Yeah, SSG build times are certainly an issue in my experience, even for smallish sites. I quite like the incremental regeneration idea in NextJS: https://nextjs.org/blog/next-9-5#stable-incremental-static-r... - sounds like it will rerender pages in the background as traffic comes in to them, while serving a stale version to the original request. I guess there are times when this might not be acceptable though... in which case really you just want to be able to rerender the subset of pages a given change affects, but this isn’t always easy to work out.

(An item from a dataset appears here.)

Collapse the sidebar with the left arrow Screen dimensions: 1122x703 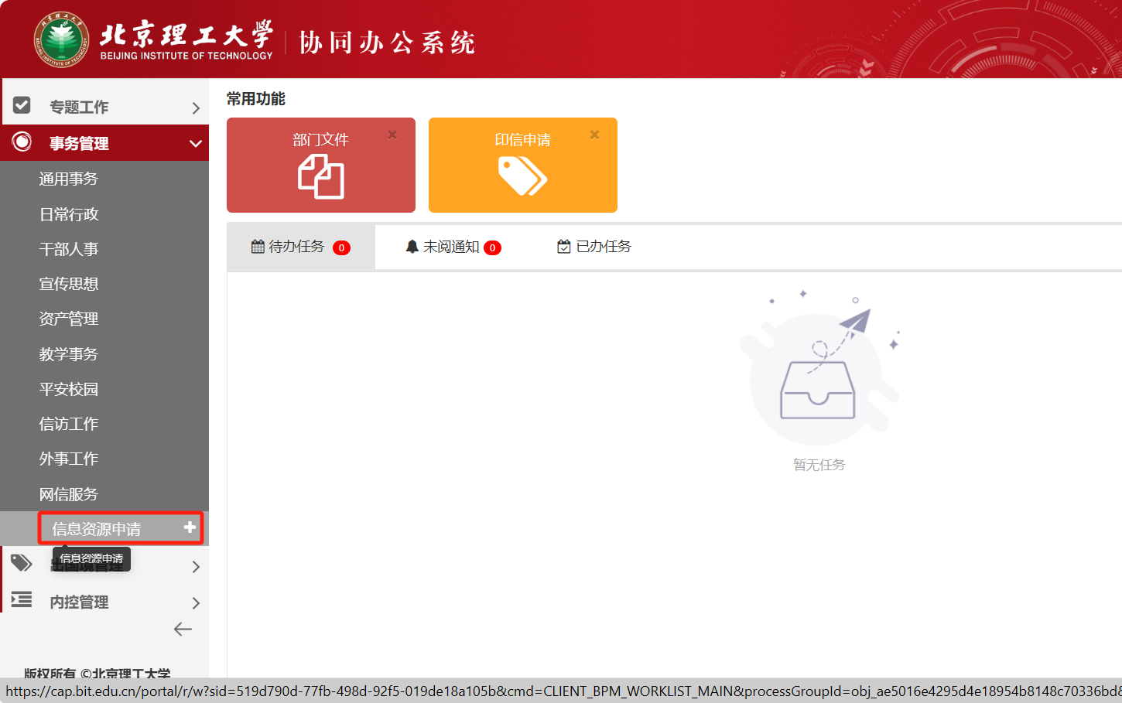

It’s kinda funny to see that go around in circles. “Pre-rendering content as requests come in” is exactly the same as having dynamic pages and a layer of caching, as had been standard practice for the last 20 years. Some people just really like to “solve” already solved problems.
In principle, the two are very similar. However, the way we implement it is similar to database replication. Once a static page is produced, we can store it for usage across the entire edge network. This means you get the benefits of traditional static generation too: less backend load, higher availability, lower latency.
Haha, that’s true. I guess the advantage to NextJS is it comes “batteries included” - you don’t have to worry about setting up a cache etc. Obviously for some use cases setting it up yourself will make more sense
As they say, "Get a framework that'll do both."
This totally depends on the SSG. Hugo can generate thousands of pages in a couple of seconds.